De los 900 genes que identificaron, los investigadores encontraron que dos en particular, llamados Bgn y Fmod, que parecen ser uno de los primeros genes en el cerebro que son afectados por la fructosa. Una vez que se alteran pueden desencadenar un efecto de cascada que, finalmente, altera cientos de otros, agrega Yang, quien también es miembro del Instituto de Biociencias de la UCLA.
El experimento en sí consistió en que los investigadores entrenaron ratas para escapar de un laberinto, y luego las dividieron aleatoriamente en tres grupos. Durante las siguientes seis semanas, un grupo bebió agua con una cantidad de fructosa que sería más o menos equivalente a una persona que ingiere un litro de gaseosa o refresco por día. Al segundo grupo se le dio agua fructosa y una dieta rica en DHA (el ácido graso omega-3 conocido como ácido docosahexaenoico). El tercero recibió agua sin fructosa y sin DHA.

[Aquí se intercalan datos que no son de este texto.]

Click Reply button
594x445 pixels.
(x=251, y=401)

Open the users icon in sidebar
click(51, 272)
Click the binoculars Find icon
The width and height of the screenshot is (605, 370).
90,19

Pasadas esas seis semanas, las ratas fueron puestas en el laberinto de nuevo. Los animales que habían recibido solamente la fructosa recorrieron el laberinto alrededor de la mitad de rápido que las ratas que bebieron sólo agua, lo que indica (según los investigadores) que la dieta de fructosa se había deteriorado su memoria. Las ratas que habían recibido fructosa y DHA, sin embargo, mostraron resultados muy similares a los que sólo bebieron agua, lo cual sugiere fuertemente que el DHA elimina los efectos dañinos de la fructosa.
El DHA “no cambia sólo uno o dos genes, sino que parece empujar todo el patrón de genes a volver a la normalidad, lo que es notable", comenta Yang. El citado DHA se produce naturalmente en las membranas de las células cerebrales, pero no en una cantidad lo suficientemente grande como para ayudar a combatir enfermedades.
En cuanto a la fructosa, es relevante que a investigación también reveló nuevos detalles acerca del mecanismo por medio del cual la fructosa interrumpe o altera la acción de los genes. Los científicos descubrieron que la fructosa elimina o añade un grupo bioquímico a la citosina, uno de los cuatro nucleótidos que componen el ADN (los otros son la adenina, timina y guanina.) Este tipo de modificación desempeña un papel fundamental en que los genes entre, metafóricamente, en posiciones "on" u "off".
Con estos datos y los de una investigación anterior, dirigida por Fernando Gómez-Pinilla (que encontró que la fructuosa daña la comunicación entre las células del cerebro y aumenta las moléculas tóxicas en el cerebro; y que una dieta rica en fructosa a largo plazo disminuye la capacidad del cerebro para aprender y recordar información) comienza a dimensionarse el impacto que la ingesta de JMAF puede hacer a cientos de millones de personas.
Para Gómez-Pinilla, coautor del trabajo, no es erróneo ver a los alimentos "como un compuesto farmacéutico que afecta al cerebro". Por ello recomienda evitar las bebidas azucaradas, reducir los postres y, en general, consumir menos azúcar y grasa saturada.